A lot of people do not share his confidence. A Reuters/Ipsos poll released the same week found that roughly half of American workers believe AI threatens jobs in their own household. So the two views now sit side by side in plain sight: the world's optimist-in-chief promising a hunt for more workers, and millions of those workers bracing to lose the jobs they already have. One of them is going to be wrong, and the honest answer is that we cannot yet tell which.
Bezos is leaning on a pattern that has held for two centuries. Electricity, the assembly line, and the personal computer all destroyed whole categories of work and still ended with more people employed than before, often in better-paid jobs. It is the backbone of every optimistic case for AI. But that pattern carries a quiet condition: the displaced workers, or their children, have to be able to move into the new jobs the technology creates. A textile worker in 1920 did not retrain as a software engineer. Their grandchildren went to college and did. The transition was real, and it took the better part of a lifetime.
That is the part the cheerful version skips. If AI meaningfully cuts into coding, customer service, knowledge work, and creative fields within roughly a decade, as many forecasters expect, there is no time for a generational handover. There is barely time for a single worker to retrain once. New categories of work will surely appear, in AI infrastructure, safety, supervision, and an ageing world's demand for care. But a coder displaced by an AI assistant cannot easily reinvent themselves as an AI safety researcher, and when the supply of willing workers outstrips the new openings, wages drift down rather than up.

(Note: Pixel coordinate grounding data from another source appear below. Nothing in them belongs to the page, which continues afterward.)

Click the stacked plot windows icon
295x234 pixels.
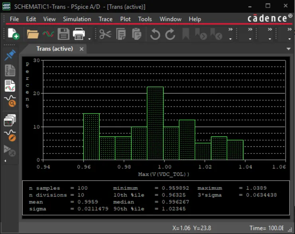[10, 120]
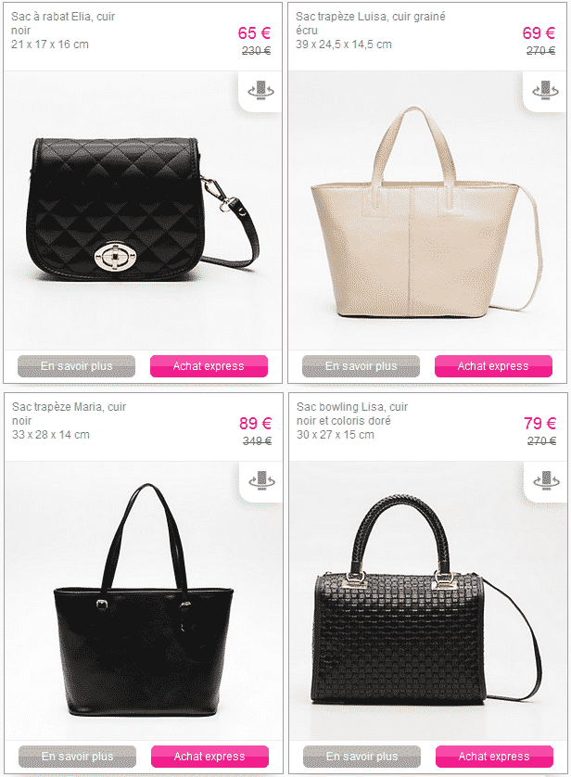571x777 pixels.
Task: Click the 'Sac trapèze Luisa, cuir grainé' title
Action: [371, 17]
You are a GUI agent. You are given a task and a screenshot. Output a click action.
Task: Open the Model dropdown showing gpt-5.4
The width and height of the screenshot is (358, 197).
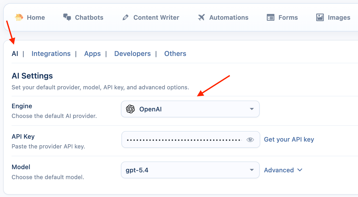coord(190,170)
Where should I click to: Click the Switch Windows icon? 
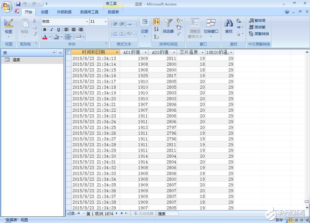tap(211, 24)
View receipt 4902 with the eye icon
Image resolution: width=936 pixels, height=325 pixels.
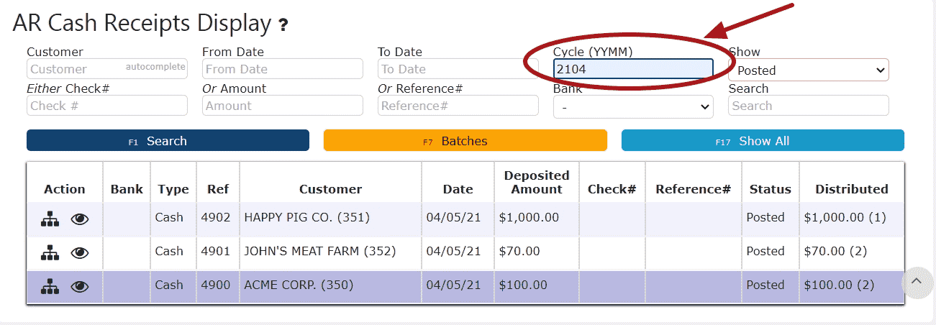[x=80, y=219]
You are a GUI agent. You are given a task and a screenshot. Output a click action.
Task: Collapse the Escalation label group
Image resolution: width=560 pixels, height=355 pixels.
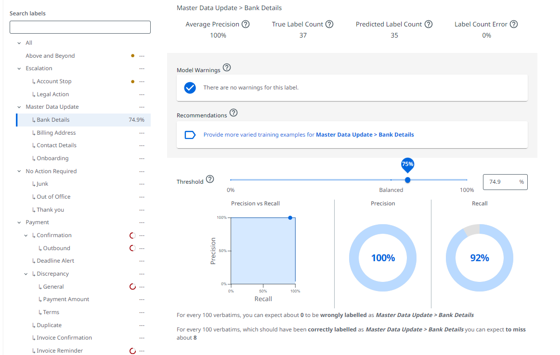(x=19, y=69)
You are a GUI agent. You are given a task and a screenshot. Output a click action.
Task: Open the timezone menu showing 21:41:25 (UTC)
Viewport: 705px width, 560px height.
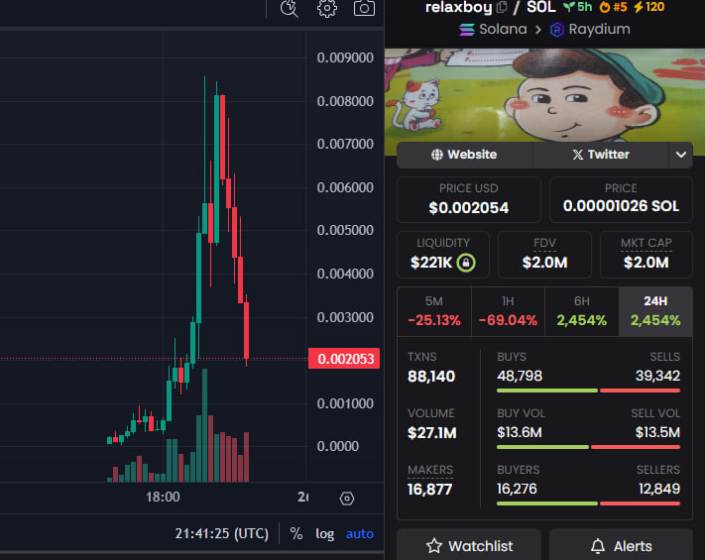(221, 533)
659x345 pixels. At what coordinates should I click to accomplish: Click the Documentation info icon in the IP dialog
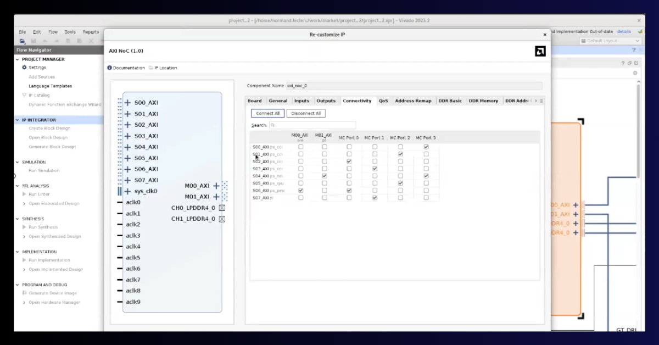click(x=109, y=68)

What makes the argument so hard to settle is that the data is still ambiguous, and both camps can claim it. Surveys show AI adoption surging, with around four in five organisations now using it somewhere in the business, yet documented job losses remain tiny: one widely cited tally found fewer than 17,000 US jobs lost to AI over seventeen months. Optimists read that as proof the panic is overblown. Pessimists read it as the calm described in the old line about going bankrupt "gradually, then suddenly," and warn that a recession could turn slow adoption into a sudden rush to automate.

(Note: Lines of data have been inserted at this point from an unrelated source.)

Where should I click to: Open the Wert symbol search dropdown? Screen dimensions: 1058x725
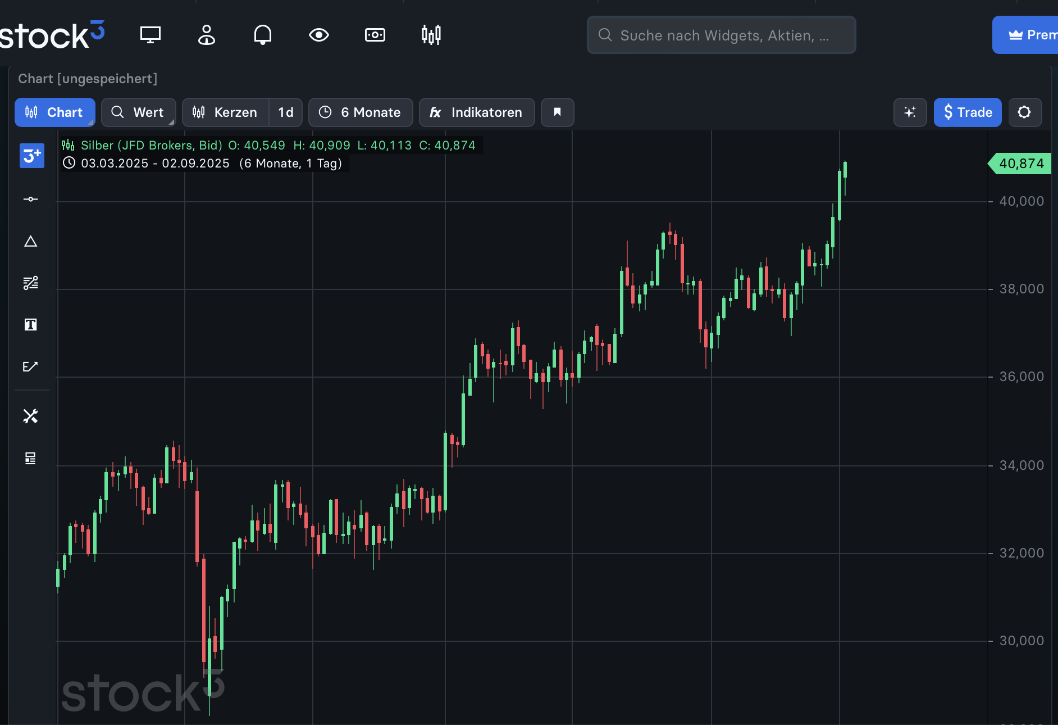coord(138,112)
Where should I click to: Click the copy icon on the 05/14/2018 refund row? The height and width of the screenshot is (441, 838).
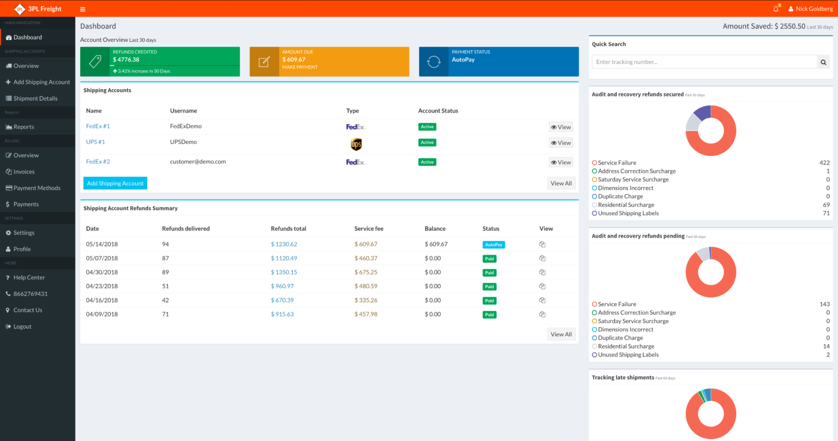pyautogui.click(x=542, y=244)
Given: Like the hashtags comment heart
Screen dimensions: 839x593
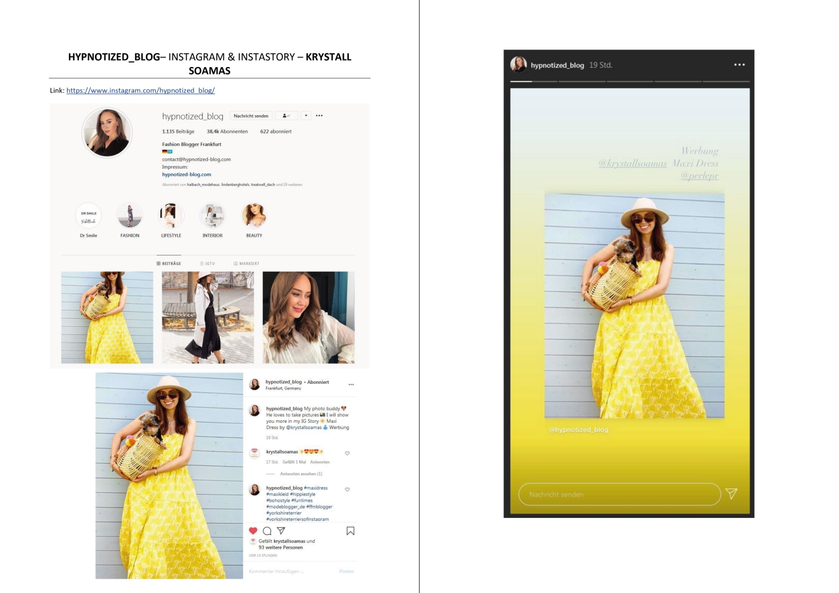Looking at the screenshot, I should pos(347,490).
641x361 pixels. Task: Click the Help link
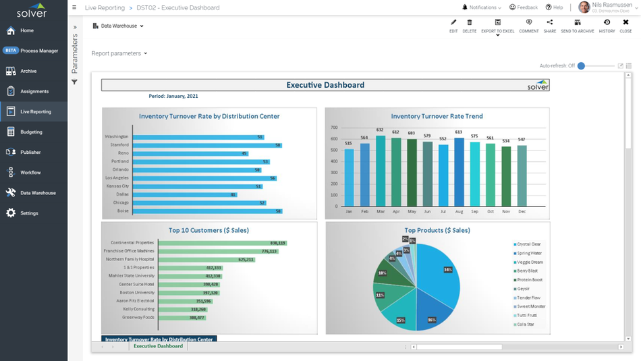click(x=555, y=7)
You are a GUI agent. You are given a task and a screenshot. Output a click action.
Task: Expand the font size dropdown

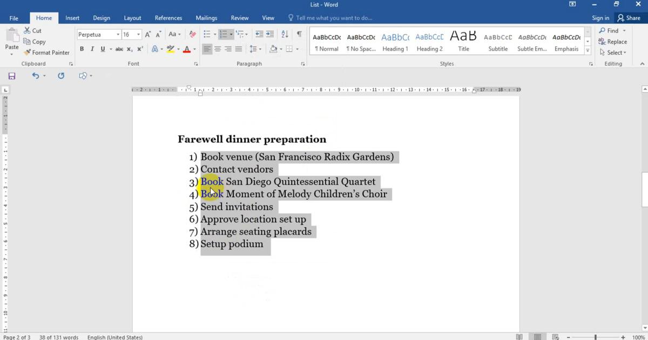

Tellingly, Washington has decided it does not actually know. On 17 June the Foundation for American Innovation announced an effort to sharpen the federal surveys that track AI's effect on jobs, aiming to measure displacement and creation with far more precision than the current guesswork allows. Canada and the United Kingdom have launched similar studies. It is an unglamorous admission, but a useful one: before anyone can plan retraining, safety nets, or Bezos's hypothetical shortage, they need to know what is really happening. Until those numbers arrive, the loudest voices in the debate are working from conviction, not evidence.